Esta ânsia não se limitava à prática; era muito importante estar informado. Conhecer o nome de todos os jogadores da equipa e dos principais adversários; comprar pelo menos uma vez por semana o jornal, alternando entre A Bola e o Record; assistir a todos os programas d’Os Donos da Bola e tirar apontamentos (consegui completar a lista de todos os vencedores do campeonato português e da Taça dos Campeões Europeus apenas com as perguntas que saíam – é incrível o que tínhamos de fazer para conseguir estas estatísticas; agora bastaria um click), entre outros. Depois, à medida que a vida foi seguindo por atalhos e os estudos foram adquirindo mais importância, o futebol foi sendo relegado para segundo plano. A forma física foi descurada, perdeu-se o jogador, mas vincou-se o adepto. Mais tarde, quando tudo servia para noticiar o futebol, comecei a perder algum interesse. Muitas vezes, os meios de comunicação parecem concorrer em quem consegue apresentar a melhor não-notícia futebolística. Depois da curva, comecei mesmo a olhar de forma mais interessada para outros desportos, nomeadamente o atletismo.
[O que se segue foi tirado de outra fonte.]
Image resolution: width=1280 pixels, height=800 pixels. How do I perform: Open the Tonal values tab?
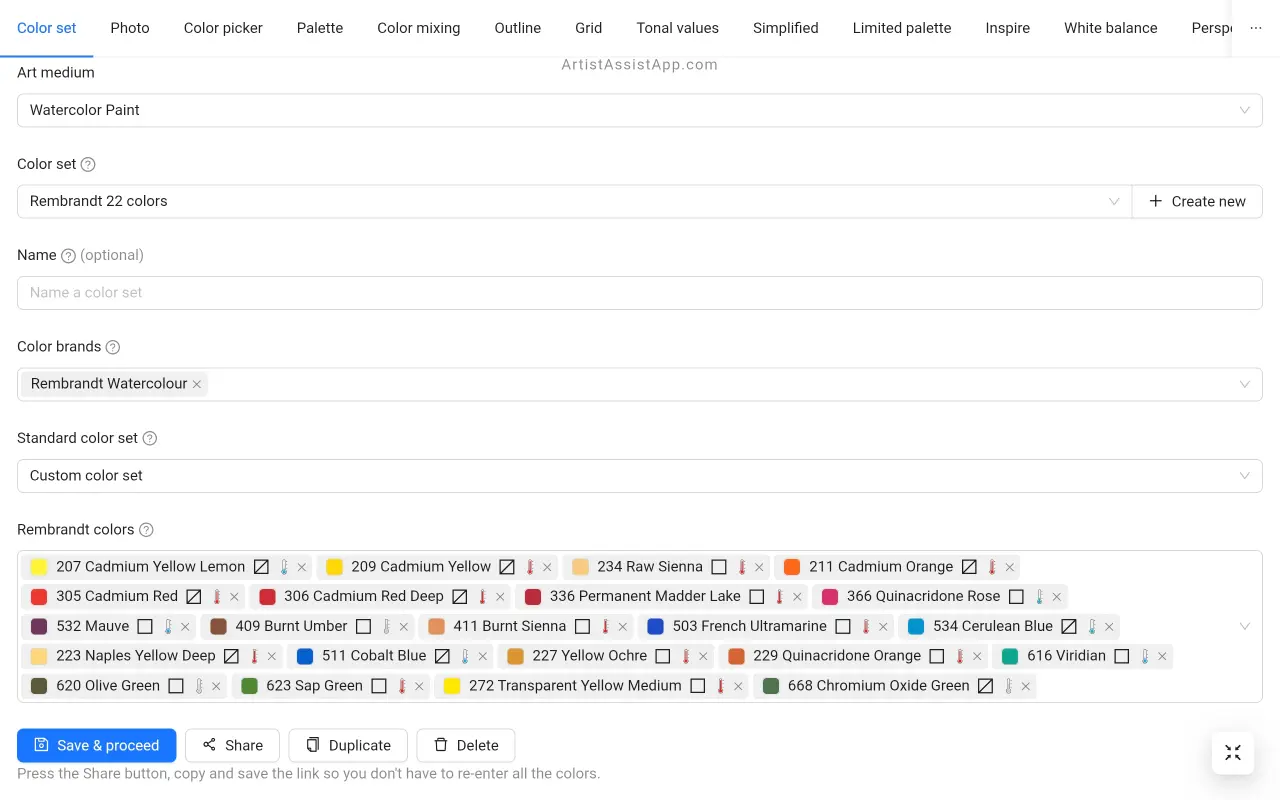point(677,28)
Neste domingo, na final do Euro2016, regressámos todos ao sonho de infância, à essência do futebol de rua e à satisfação inocente e merecida de ganhar algo que parecia estar para lá das nossas possibilidades. Depois do chauvinismo, do histórico desnivelado e das contrariedades, Portugal vibrou de emoção com o golo do Éder. Parece que foi o próprio país, pela força da esperança, a dar o pontapé no destino. O tempo susteve-se depois em celebração e assim continuará enquanto houver memória. Creio que no princípio de tudo esteve Fernando Santos. Já muito se disse e escreveu sobre a sua inusitada confiança, mas é realmente uma história incrível. Os outros países poderiam ter bons jogadores, mas ninguém acreditou mais do que ele, antes e durante a competição. E a sorte acabou por sorrir a Portugal! Foi merecido, pelos jogadores, pelos portugueses, não apenas de Portugal mas também de coração, e sobretudo pelos portugueses emigrantes em França, numa extraordinária lição de humildade e querença.

É obviamente questionável a importância exagerada que o futebol tem na nossa sociedade. Por coincidência, atletas de outras modalidades sagraram-se campeões europeus no mesmo dia e o tratamento foi muito diferenciado. Porém, nada em Portugal consegue extravasar a dimensão do futebol. À exceção de alguma catástrofe, não consigo imaginar outro acontecimento que possa tornar-se notícia planetária e levar o nome do país às quatro curvas do mundo. E o país apenas tem a agradecer, tanto por ser uma boa notícia como por este manancial de esperança a distribuir pelo dia-a-dia. Cumpriu-se o futebol, falta cumprir-se Portugal. Obrigado, campeões!